*Try it*: The answer should consist of the full listing below, repeated exactly and free of pictures.

____________

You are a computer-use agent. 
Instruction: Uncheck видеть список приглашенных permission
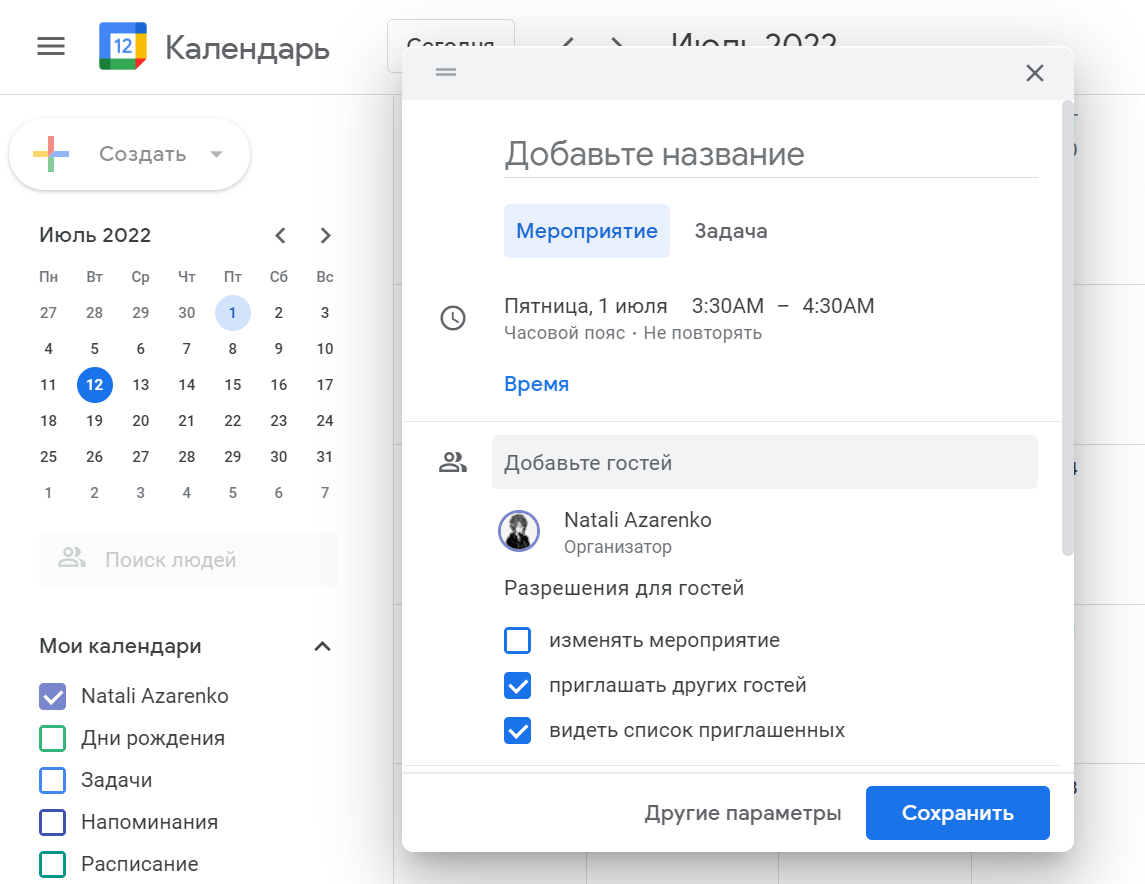click(x=518, y=731)
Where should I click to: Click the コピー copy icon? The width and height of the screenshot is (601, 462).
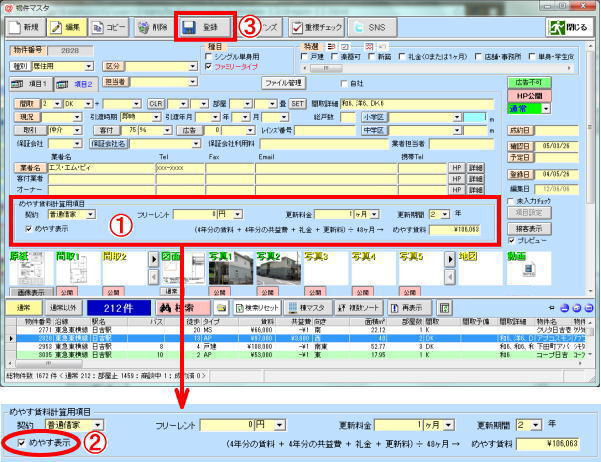coord(98,28)
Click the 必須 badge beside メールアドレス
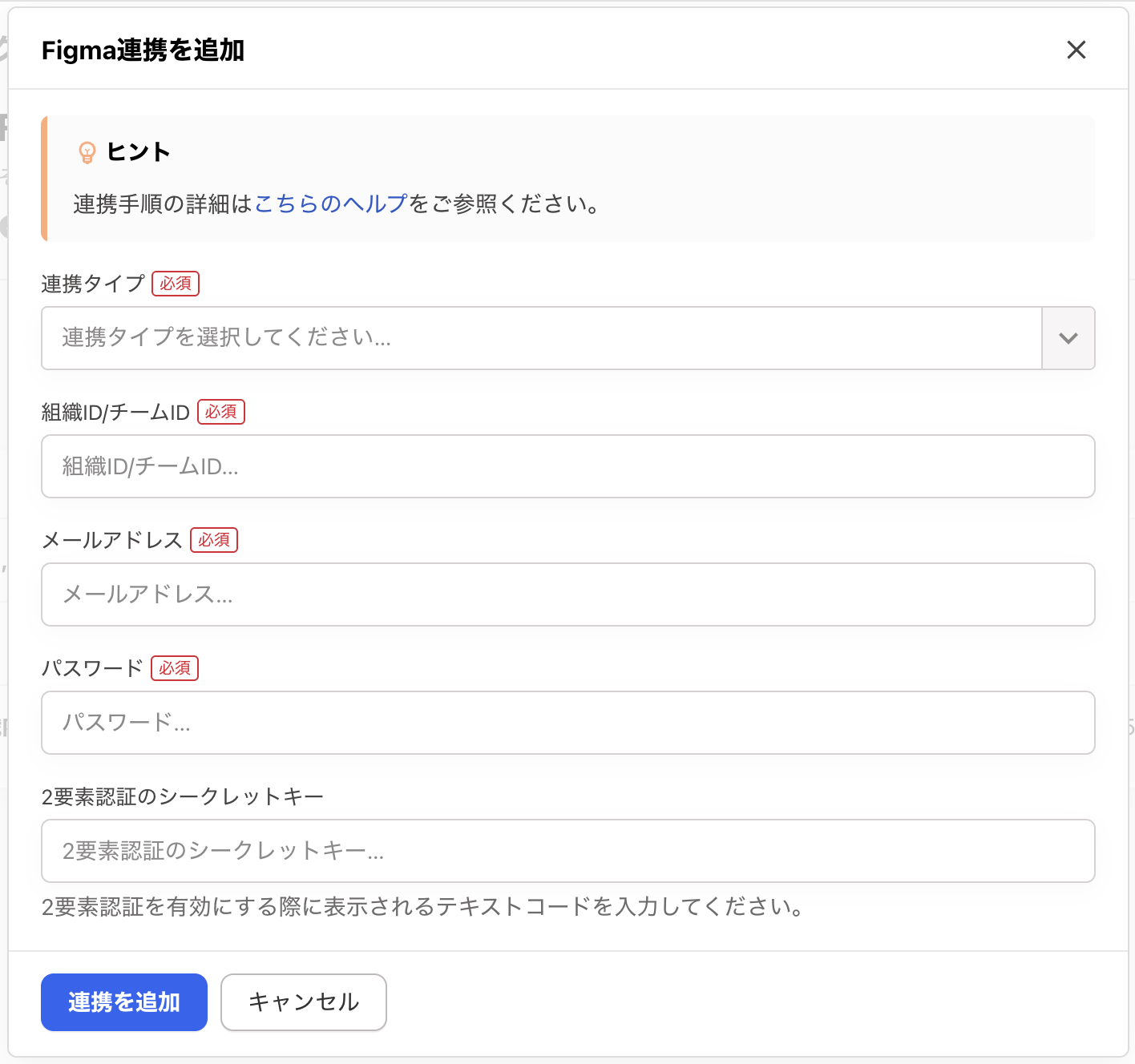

____________

*Output for this exercise*:
You are a computer-use agent. 
Instruction: Uncheck видеть список приглашенных permission
click(x=518, y=731)
Where should I click to: Click the コピー copy icon? The width and height of the screenshot is (601, 462).
coord(98,28)
Click the 必須 badge beside メールアドレス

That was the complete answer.